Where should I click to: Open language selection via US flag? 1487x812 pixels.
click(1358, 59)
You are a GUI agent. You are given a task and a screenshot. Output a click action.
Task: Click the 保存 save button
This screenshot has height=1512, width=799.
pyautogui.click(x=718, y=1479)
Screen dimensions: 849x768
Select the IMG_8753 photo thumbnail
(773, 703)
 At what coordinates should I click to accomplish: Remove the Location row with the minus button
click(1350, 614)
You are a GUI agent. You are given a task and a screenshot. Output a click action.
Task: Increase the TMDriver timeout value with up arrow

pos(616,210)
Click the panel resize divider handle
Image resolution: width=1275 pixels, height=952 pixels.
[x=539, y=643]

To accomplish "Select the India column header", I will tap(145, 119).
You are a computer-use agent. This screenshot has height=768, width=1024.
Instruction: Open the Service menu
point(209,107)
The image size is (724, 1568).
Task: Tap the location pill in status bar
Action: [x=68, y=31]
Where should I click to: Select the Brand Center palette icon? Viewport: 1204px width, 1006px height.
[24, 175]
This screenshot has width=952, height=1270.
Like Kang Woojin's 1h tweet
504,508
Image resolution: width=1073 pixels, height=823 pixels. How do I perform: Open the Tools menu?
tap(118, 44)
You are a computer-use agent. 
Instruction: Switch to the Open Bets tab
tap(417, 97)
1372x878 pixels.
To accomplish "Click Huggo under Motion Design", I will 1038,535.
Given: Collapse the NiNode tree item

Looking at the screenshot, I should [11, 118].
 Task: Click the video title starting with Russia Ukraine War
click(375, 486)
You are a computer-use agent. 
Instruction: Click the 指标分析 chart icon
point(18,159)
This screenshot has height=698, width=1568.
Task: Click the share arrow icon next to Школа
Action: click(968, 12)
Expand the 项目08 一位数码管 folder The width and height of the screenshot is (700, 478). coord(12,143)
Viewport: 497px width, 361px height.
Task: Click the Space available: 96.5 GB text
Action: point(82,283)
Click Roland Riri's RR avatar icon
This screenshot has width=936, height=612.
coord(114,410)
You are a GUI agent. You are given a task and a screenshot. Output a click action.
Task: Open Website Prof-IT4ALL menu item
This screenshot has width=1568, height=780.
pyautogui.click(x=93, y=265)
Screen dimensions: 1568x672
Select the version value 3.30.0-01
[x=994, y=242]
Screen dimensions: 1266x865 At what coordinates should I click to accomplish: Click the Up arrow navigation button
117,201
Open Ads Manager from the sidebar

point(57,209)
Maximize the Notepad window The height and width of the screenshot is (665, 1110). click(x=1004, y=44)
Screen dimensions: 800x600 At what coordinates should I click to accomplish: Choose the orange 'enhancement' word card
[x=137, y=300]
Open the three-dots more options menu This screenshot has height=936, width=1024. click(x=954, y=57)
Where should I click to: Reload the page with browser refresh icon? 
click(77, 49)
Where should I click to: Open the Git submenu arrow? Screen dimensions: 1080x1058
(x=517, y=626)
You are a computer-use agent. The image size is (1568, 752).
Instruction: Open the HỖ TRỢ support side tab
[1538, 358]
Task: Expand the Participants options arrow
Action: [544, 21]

WHAT IS NEEDED ▸ All that is wanted is the set of lines from the one with "Where should I click to: Reload" through the last line of the entries, both included, output exactly.

EXERCISE ANSWER ▸
Where should I click to: Reload the page with browser refresh icon? 
click(77, 49)
Where should I click to: Open the Git submenu arrow? Screen dimensions: 1080x1058
(x=517, y=626)
You are a computer-use agent. The image size is (1568, 752).
Instruction: Open the HỖ TRỢ support side tab
[1538, 358]
Task: Expand the Participants options arrow
Action: [544, 21]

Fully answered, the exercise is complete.